Но сейчас речь не об Александре Христофоровиче, а о его сестре.

Посол фон Ливен получил в лице милой Дашеньки информатора, стоившего нескольких десятков лазутчиков! Сначала он более или менее успешно перелагал на бумагу сведения, которые приносила ему в клювике жена, потом предложил ей самой сочинять депеши посольства.

Первый опыт оказался настолько удачным, что фон Ливен окончательно предоставил жене составление депеш, поскольку это не представляло для нее никакого труда. Знание дипломатических дел, знакомство со всякого рода кабинетными тайнами далось ей без усилий, благодаря окружавшему ее обществу, постоянным толкам и разговорам о политике, а составление посольских депеш довершило образование как дипломата. Красотка Дороти, пользуясь популярностью в английском обществе, теперь сама возбуждала нужные ей политические разговоры, высказывала взгляды, которые считала совместимыми с политическим достоинством России, и, вызывая собеседников на откровенность, получала ответы на занимавшие ее вопросы. Она превосходила мужа в знании людей, была одарена умом быстрым, деловитым и проницательным и незаметно встала во главе русского посольства при сент-джеймском дворе и фактически правила его делами. Злоехидцы сплетничали об этом в России: княгиня фон Ливен при муже исполняла должность посла и советника посольства и сочиняла депеши. Злоехидство тут совершенно неуместно: все так и было – исполняла и сочиняла. И делала настолько хорошо, что вместо прежних кратких реляций в Россию шли теперь подробные, богатые фактами послания, которые обратили на себя внимание министра иностранных дел Нессельроде.

Авторство депеш скоро обнаружилось, тем паче что сам фон Ливен не делал секрета из помощи жены, гордясь и ее талантами, и тем видным общественным положением, которое она занимала в Англии. Нессельроде вступил с Дарьей Христофоровной в частную переписку, обсуждая вопросы, имевшие касательство к европейской политике. Да и император оказывал графине милостивое внимание и письменно и устно (во время ее приездов в Петербург), много беседовал с нею о европейских делах и своих планах, а перед отъездом в Лондон давал особые инструкции.
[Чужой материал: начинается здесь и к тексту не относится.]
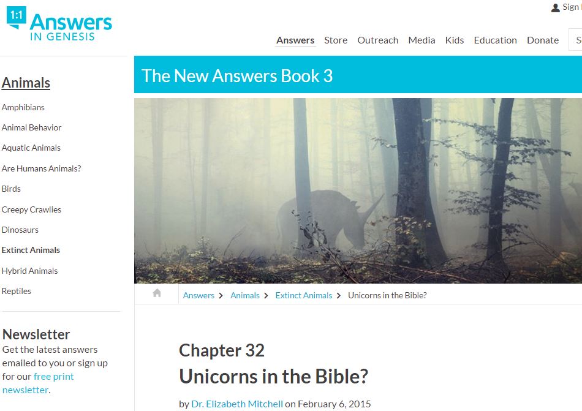Open the Outreach navigation item
Screen dimensions: 582x411
[x=377, y=40]
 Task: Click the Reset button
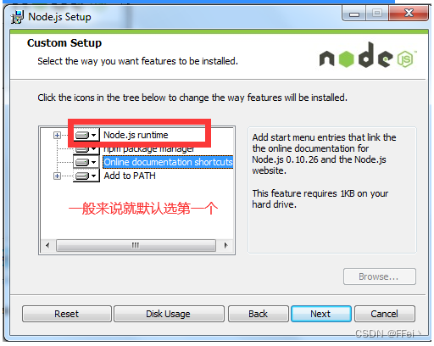[x=67, y=314]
Фон Ливены весьма успешно продолжали бы свою деятельность в Лондоне, если бы не случился один неприятный казус. В Польше вспыхнуло восстание, а Англия принялась выражать открытое сочувствие мятежникам и порицать Россию и не угомонилась, даже когда 26 августа 1831 года Варшаву снова взяли русские войска.
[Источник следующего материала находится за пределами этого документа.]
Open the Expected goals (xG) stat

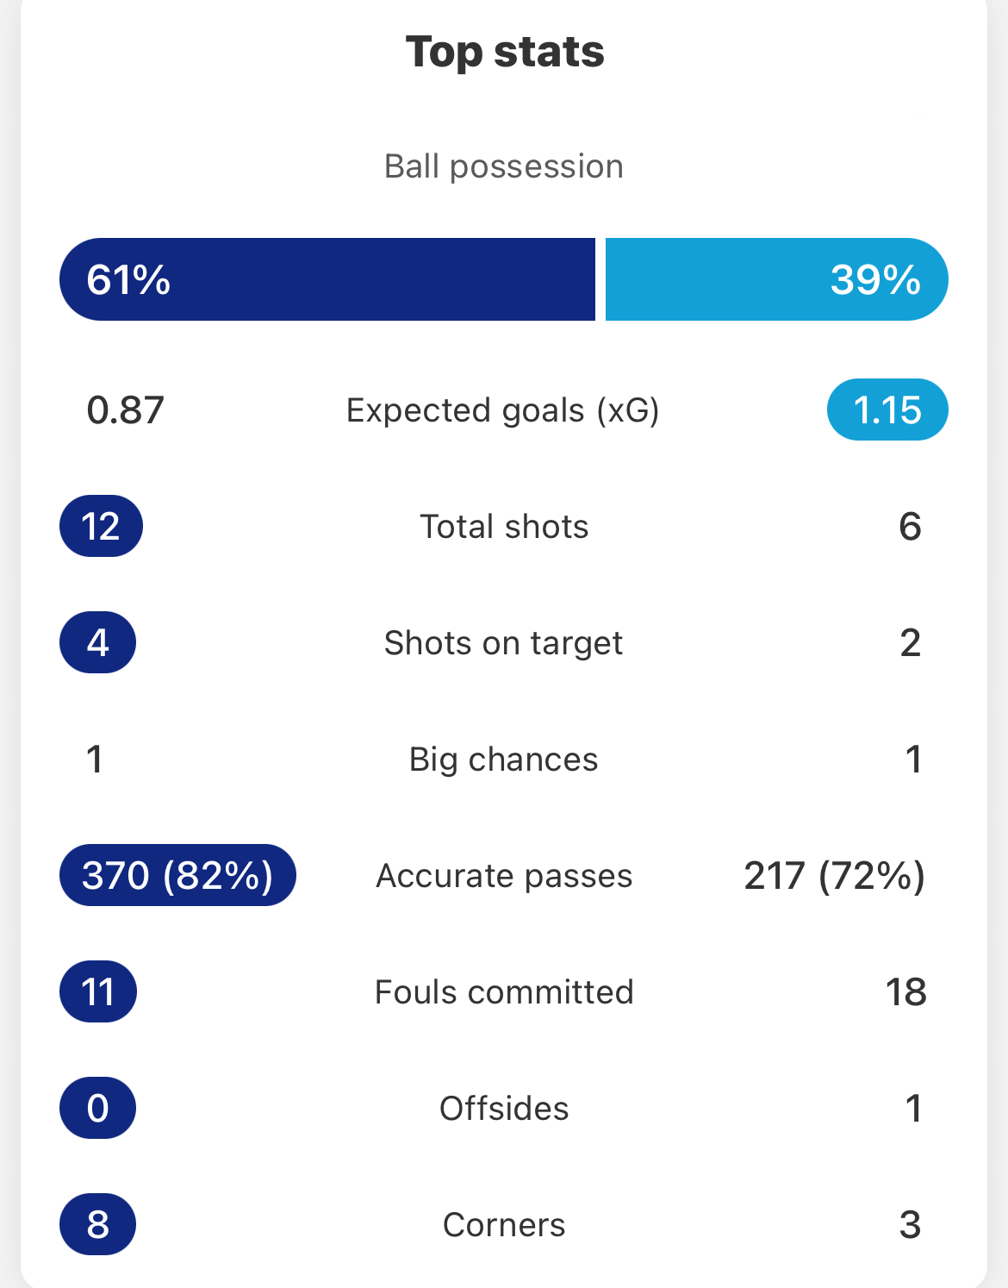point(503,410)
Дороти была вне себя от возмущения позицией сент-джеймского кабинета и не делала из этого тайны. Слух о ее нелояльных речах дошел до лорда Пальмерстона, министра иностранных дел, весьма враждебно настроенного к России вообще и к Дарье Христофоровне в частности. Он ей категорически не доверял!

И правильно делал.

– Нужно следовать именно тому, чего не говорит княгиня Ливен, и делать то, что она не думает предлагать, – весьма разумно поучал он своих коллег, которые давно и прочно поддались очарованию жены русского посла. – Мне хорошо известно, какую «пользу» принесла она моим друзьям своими советами, чтобы когда-нибудь воспользоваться ими!
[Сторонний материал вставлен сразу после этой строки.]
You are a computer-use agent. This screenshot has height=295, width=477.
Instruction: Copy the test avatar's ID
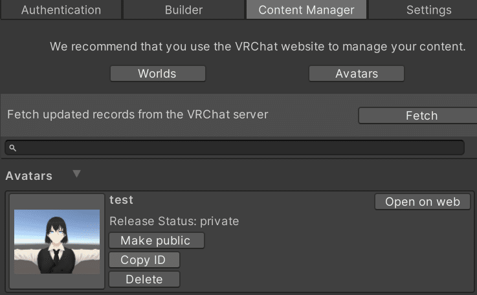click(144, 260)
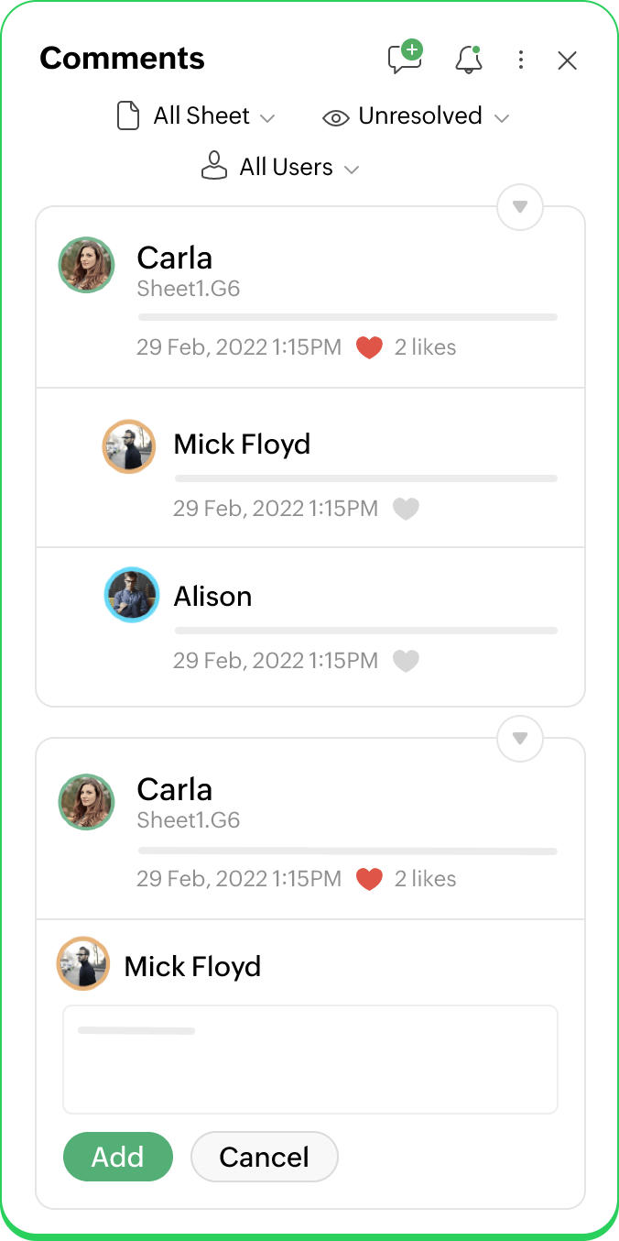Expand the first comment thread's arrow menu
Screen dimensions: 619x1241
coord(520,207)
В 1832 году Пальмерстон вздумал отозвать из Петербурга прежнего английского посла Гейнсбери и назначить на его места Стратфорда Каннинга. Это был лютый русофоб, он горячо симпатизировал туркам и полякам. Назначение его в Петербург было рассчитанным оскорблением русскому императору. Княгиня Ливен спрашивала себя: не отношение ли Пальмерстона к ней спровоцировало ту дипломатическую оплеуху, которую получает Россия?